I can’t believe I’m whining like this. Tommorrow I have the big “grand opening” of the construction project from hell. It has eaten most of my stomach lining and all of my altruism.
Let’s just say it’s been awful:
the architect went bizarre
then the architect died
every damned structural problem happened
the bronze “bigwig” placque got lost
they found it; and the Mayor’s name is misspelled
the string ensemble got the flu
the senile major donor is having a snit because he forgot he was invited
the electricans decided to repair the worst lighting problems 2 hours before the Opening.
I’m a jittering, twitching wreck. Hey, this is Mundane and Pointless, but you folks here have gotten me through some damned dark days.
oh. my. god. Is this real, or did you just string together a list of all the Basil Fawlty-type problems you could think of? If it’s real, you have all my sympathy, and I’m never going to complain about having a bad day again.
It’s real.
All of it, and more.
It’s real and it’s now, but I’m trying to persuade myself it isn’t crucial, right? Good work is its own reward…
So I’m worrying that my drunk Ex doesn’t show up with his Bimbo Du Jour, agonzing that everything I own makes me look like a HumVee, and there will television cameras.
I can sympathize. I did a construction project once. Exactly once. Never again. I moved my company’s headquarters. It mostly went well, but the little crap at the end can kill you! In our last week:
A power outage.
A crane dropped the supplemental A/C unit through the roof and into the phone room.
The law library, uh, sagged into the bank downstairs (I told those schmucks we needed more steel there, but no, no one has to listen to the stupid project owner).
ATT ran out of shielded twisted pair.
There was a major scandal in the Buildings Department, and most inspectors were suspended.
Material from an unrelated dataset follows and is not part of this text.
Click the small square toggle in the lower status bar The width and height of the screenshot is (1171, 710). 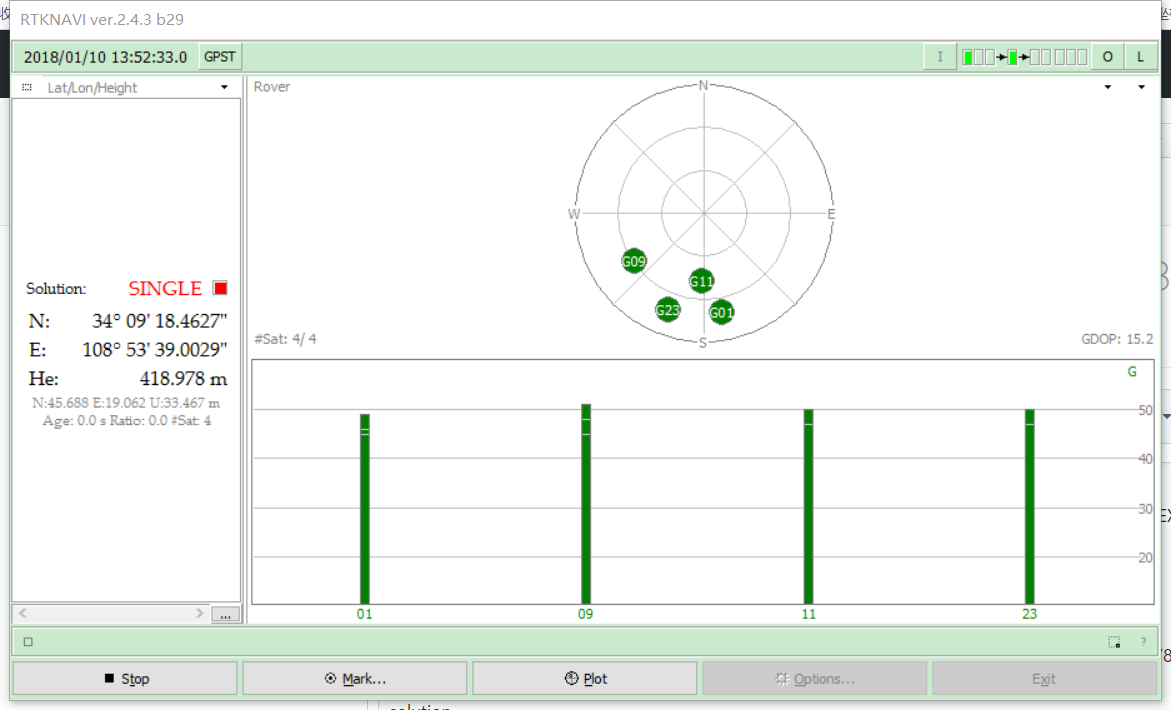(x=30, y=641)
Our company got sued for >$1B.
But you know what? It all worked in the end. We’ve been happily in the space for 10 years now. I’m sure the same will apply to your case. Just duck for the next few days (literally in our case, the electricians weren’t done, so there were butt cracks sticking out of the acoustic ceilings for a week). Then you can hold your head high over your accomplishment.